Start of TASK MATERIAL

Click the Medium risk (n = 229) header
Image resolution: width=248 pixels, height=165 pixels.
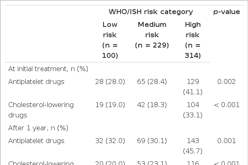[152, 35]
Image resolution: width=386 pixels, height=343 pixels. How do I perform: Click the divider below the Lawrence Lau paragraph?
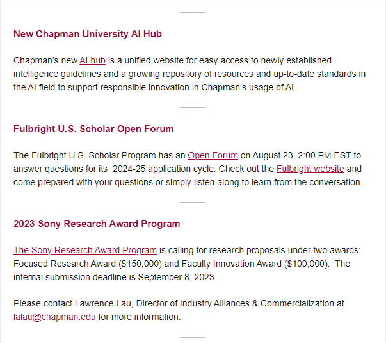click(x=193, y=337)
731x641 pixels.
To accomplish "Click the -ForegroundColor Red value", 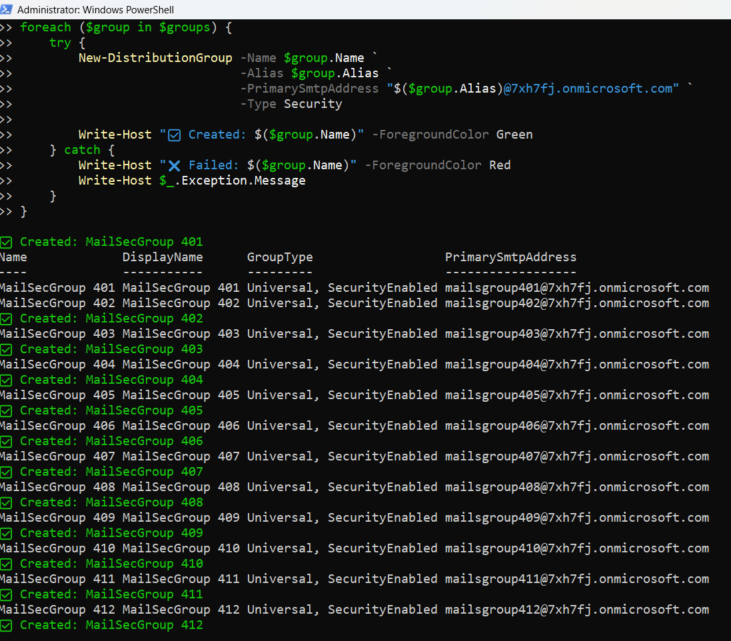I will point(500,165).
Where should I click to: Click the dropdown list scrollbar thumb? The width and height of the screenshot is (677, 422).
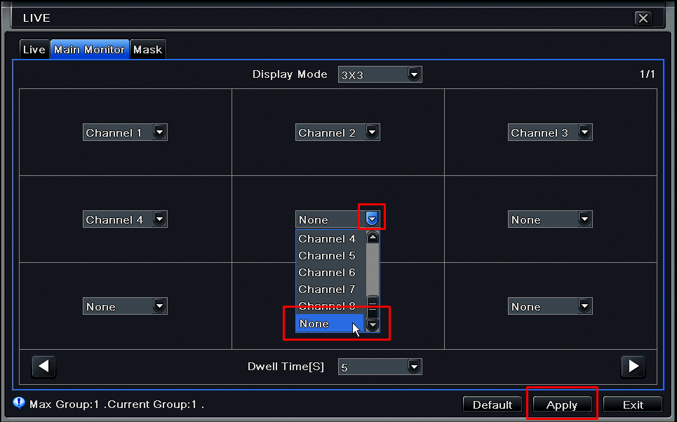click(373, 307)
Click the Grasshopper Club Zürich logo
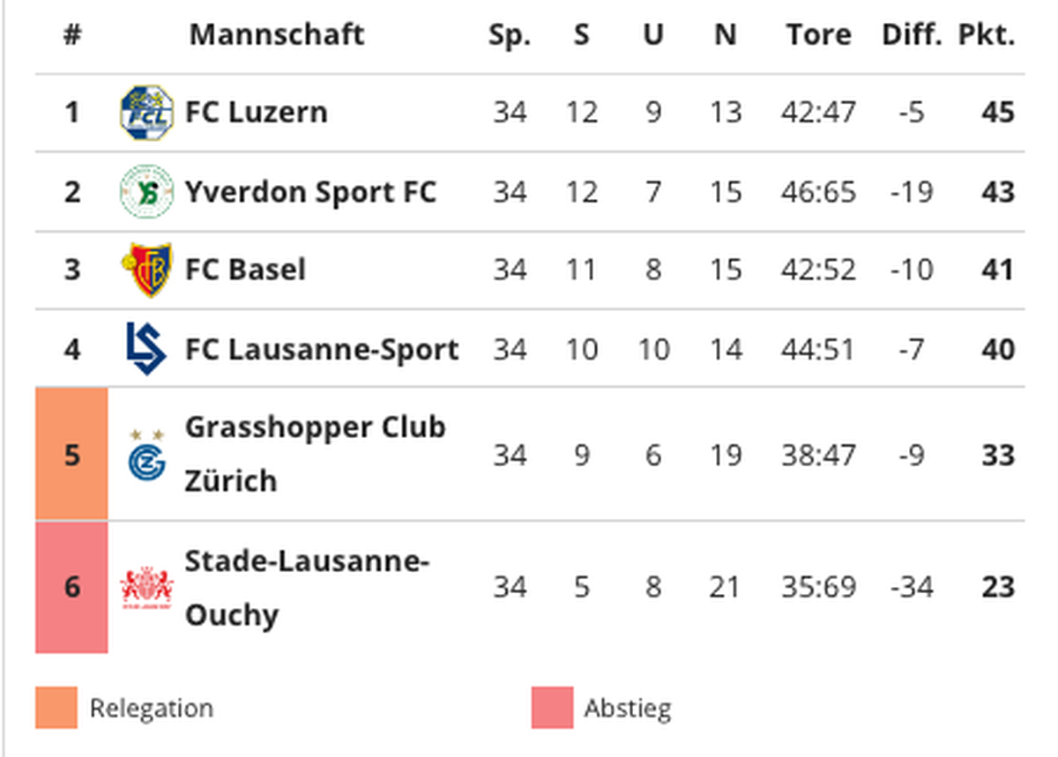 [146, 456]
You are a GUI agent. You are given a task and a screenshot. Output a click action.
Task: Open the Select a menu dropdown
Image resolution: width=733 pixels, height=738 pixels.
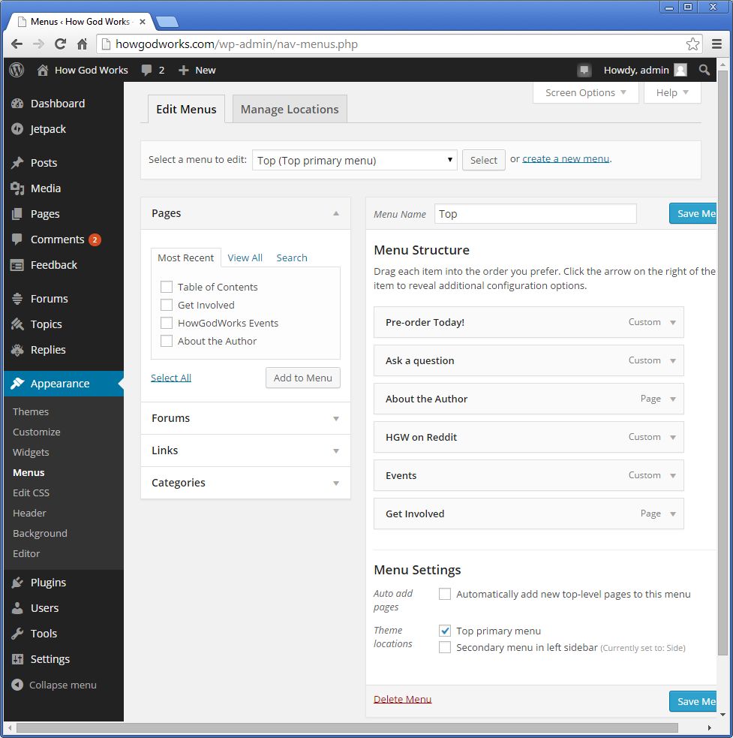click(354, 159)
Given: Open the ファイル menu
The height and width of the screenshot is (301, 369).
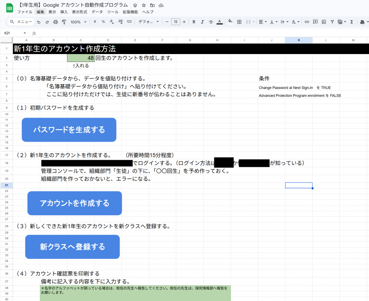Looking at the screenshot, I should (x=25, y=12).
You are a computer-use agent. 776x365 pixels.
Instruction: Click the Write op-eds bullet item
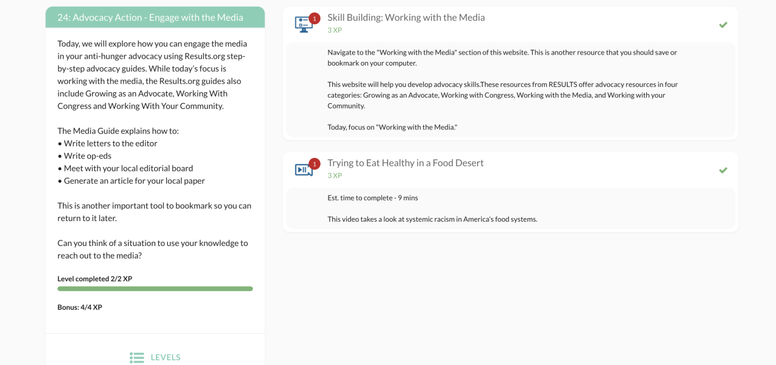click(x=88, y=155)
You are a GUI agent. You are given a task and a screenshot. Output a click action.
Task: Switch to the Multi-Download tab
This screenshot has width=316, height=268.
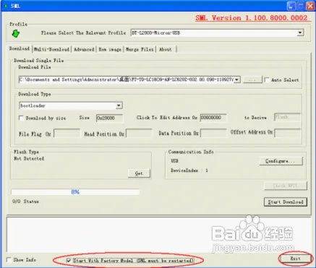coord(51,49)
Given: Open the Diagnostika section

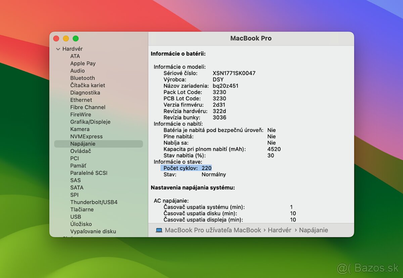Looking at the screenshot, I should 85,93.
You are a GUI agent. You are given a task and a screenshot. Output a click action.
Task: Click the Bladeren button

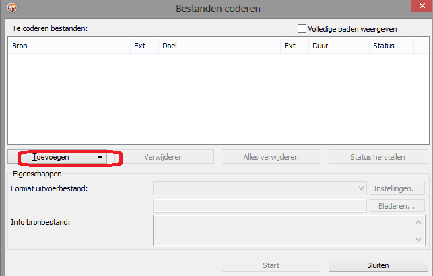click(x=397, y=206)
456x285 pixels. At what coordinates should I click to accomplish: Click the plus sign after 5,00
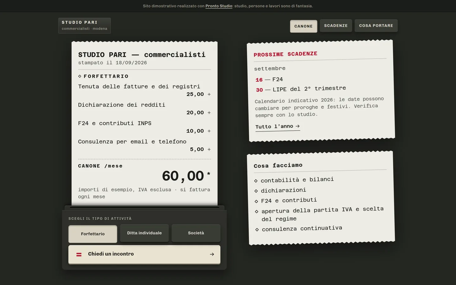209,149
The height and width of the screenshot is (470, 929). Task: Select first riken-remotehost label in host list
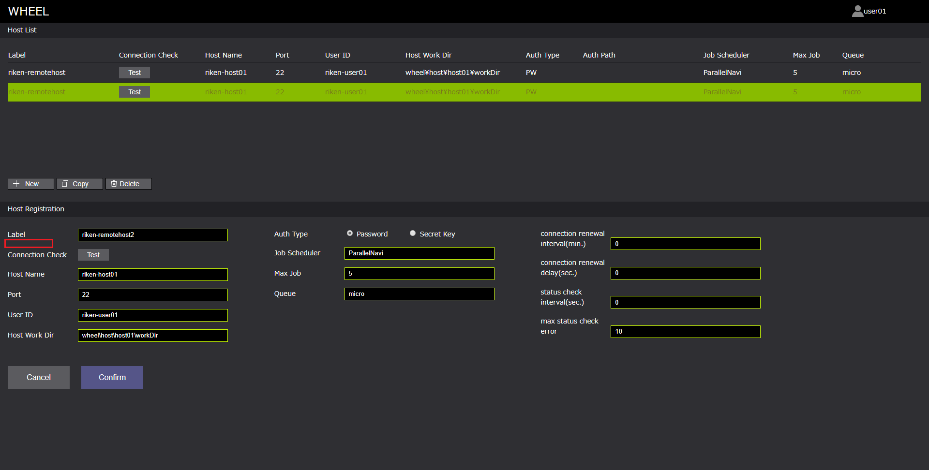click(37, 73)
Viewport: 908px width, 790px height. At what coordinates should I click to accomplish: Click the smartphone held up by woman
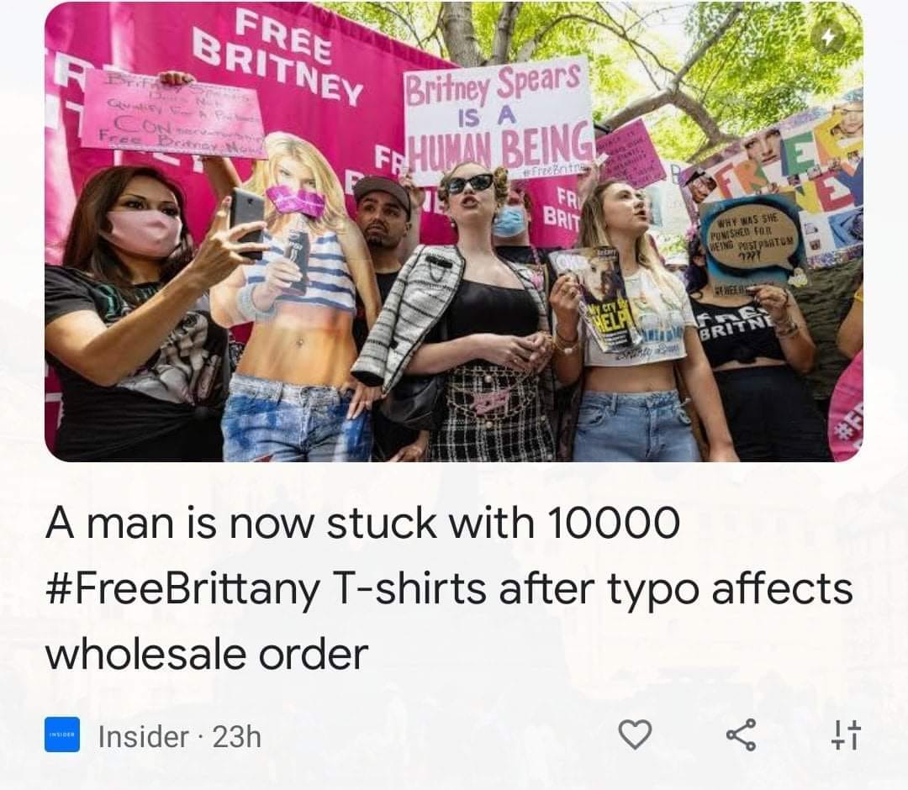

End of TASK MATERIAL

### ABOUT THIS EXERCISE
In the records, which lines use the word "menu"? Report them.

### YOUR RESPONSE
Task: Open the Select a menu dropdown
Given: Open the ファイル menu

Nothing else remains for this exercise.